The job is to find each line of the records below that includes the word "list" and copy it.

___ EXTRACTED DATA

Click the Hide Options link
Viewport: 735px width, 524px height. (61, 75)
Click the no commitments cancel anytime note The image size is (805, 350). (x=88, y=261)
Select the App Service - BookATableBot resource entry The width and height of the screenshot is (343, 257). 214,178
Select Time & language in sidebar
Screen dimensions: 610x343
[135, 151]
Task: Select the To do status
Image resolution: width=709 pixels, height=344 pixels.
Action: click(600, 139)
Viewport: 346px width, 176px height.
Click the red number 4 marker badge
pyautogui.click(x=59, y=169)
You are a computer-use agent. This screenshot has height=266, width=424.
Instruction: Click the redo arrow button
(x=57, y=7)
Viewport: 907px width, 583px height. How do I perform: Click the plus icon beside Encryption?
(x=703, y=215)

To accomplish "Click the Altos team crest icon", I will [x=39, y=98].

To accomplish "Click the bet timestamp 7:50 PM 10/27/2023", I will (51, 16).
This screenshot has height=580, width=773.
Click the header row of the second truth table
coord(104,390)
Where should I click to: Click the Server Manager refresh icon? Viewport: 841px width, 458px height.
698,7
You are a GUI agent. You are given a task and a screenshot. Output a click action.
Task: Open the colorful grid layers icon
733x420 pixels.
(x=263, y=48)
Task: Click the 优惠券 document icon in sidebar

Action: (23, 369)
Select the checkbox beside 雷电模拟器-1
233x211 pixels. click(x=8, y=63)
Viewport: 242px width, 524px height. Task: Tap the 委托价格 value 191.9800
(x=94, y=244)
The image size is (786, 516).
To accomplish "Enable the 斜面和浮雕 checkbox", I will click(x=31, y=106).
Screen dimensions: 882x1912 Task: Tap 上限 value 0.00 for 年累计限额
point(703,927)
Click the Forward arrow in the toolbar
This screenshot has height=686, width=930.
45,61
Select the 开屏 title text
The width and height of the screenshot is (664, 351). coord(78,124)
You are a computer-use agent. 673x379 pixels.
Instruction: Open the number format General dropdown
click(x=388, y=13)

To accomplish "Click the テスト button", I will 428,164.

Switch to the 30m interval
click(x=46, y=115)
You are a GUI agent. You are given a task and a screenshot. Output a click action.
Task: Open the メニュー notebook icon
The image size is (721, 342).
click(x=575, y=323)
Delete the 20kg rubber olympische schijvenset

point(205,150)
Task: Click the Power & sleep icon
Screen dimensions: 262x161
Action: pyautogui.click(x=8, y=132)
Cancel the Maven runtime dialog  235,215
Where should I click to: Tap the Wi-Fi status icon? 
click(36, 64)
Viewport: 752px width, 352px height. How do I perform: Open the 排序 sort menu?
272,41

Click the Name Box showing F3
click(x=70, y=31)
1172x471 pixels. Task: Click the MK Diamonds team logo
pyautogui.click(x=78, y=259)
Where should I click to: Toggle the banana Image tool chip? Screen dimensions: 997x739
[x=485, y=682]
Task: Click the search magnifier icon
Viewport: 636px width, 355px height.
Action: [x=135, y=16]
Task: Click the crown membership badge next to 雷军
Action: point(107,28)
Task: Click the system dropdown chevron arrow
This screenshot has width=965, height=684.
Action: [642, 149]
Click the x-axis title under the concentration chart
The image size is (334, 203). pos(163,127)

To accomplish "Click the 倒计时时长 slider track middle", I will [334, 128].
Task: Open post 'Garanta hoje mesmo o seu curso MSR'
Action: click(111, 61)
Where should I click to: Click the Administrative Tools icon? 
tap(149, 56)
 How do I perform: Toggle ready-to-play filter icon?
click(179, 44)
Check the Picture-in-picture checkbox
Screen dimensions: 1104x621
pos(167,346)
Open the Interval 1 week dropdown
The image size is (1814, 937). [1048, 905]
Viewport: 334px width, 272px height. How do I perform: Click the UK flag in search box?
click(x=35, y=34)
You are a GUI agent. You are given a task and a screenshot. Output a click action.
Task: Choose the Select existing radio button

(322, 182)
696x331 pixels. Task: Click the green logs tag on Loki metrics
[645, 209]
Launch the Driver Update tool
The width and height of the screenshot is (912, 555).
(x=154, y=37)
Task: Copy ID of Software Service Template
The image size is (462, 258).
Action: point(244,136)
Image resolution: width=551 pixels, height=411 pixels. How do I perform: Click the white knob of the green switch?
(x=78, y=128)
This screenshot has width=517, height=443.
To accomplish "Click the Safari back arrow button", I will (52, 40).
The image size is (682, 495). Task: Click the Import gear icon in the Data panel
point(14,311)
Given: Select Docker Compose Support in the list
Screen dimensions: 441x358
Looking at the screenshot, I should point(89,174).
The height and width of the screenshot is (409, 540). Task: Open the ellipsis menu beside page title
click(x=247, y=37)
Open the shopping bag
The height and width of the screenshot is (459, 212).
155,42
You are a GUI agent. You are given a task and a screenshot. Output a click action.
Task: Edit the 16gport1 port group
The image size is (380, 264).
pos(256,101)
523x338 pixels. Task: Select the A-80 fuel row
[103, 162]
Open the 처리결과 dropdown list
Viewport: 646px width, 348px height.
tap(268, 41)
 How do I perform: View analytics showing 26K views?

______

ANSWER SPACE:
Given: Select Docker Compose Support in the list
Open the 처리결과 dropdown list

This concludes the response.